WORK REQUIRED:
Could you copy the stretch from the line containing "You are a GUI" through the end of the entries below, word for word, without the pictures?

BEGIN THE DATA

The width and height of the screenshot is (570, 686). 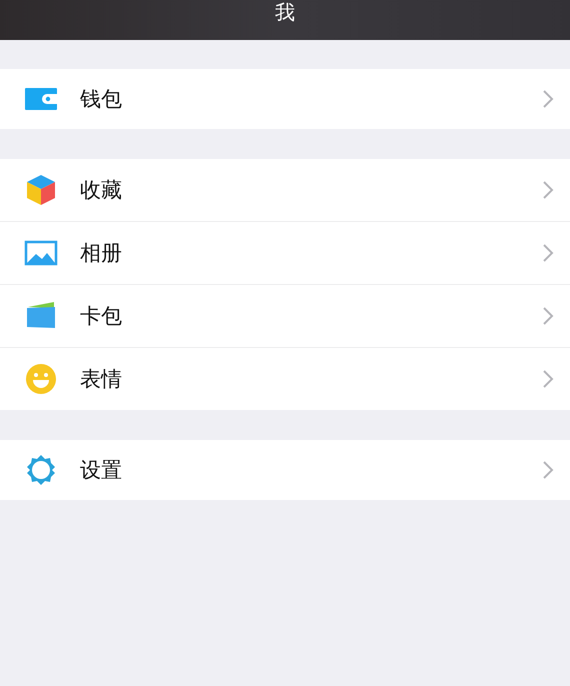 What do you see at coordinates (285, 316) in the screenshot?
I see `menu-item: 卡包` at bounding box center [285, 316].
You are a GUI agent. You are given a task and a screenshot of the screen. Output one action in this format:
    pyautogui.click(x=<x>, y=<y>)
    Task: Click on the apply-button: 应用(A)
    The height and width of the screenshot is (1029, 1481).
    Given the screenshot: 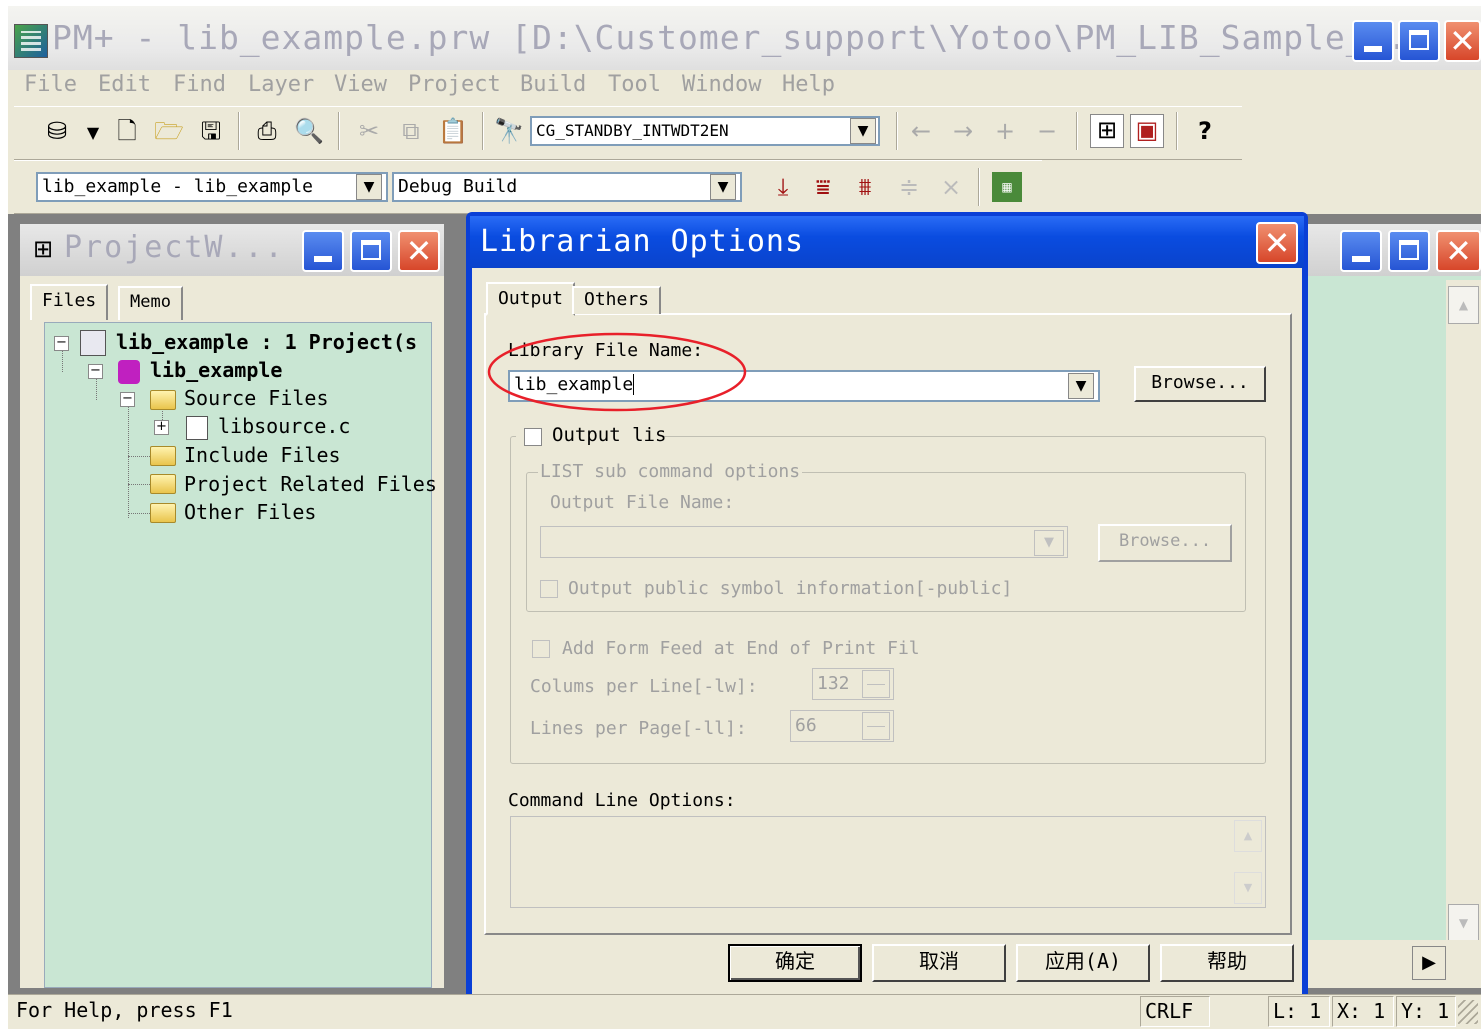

END THE DATA

ANSWER TO THIS PROBLEM:
You are a GUI agent. You are given a task and a screenshot of the screen. Output one action in this format:
    pyautogui.click(x=<x>, y=<y>)
    Task: Click on the apply-button: 应用(A)
    The height and width of the screenshot is (1029, 1481).
    Given the screenshot: 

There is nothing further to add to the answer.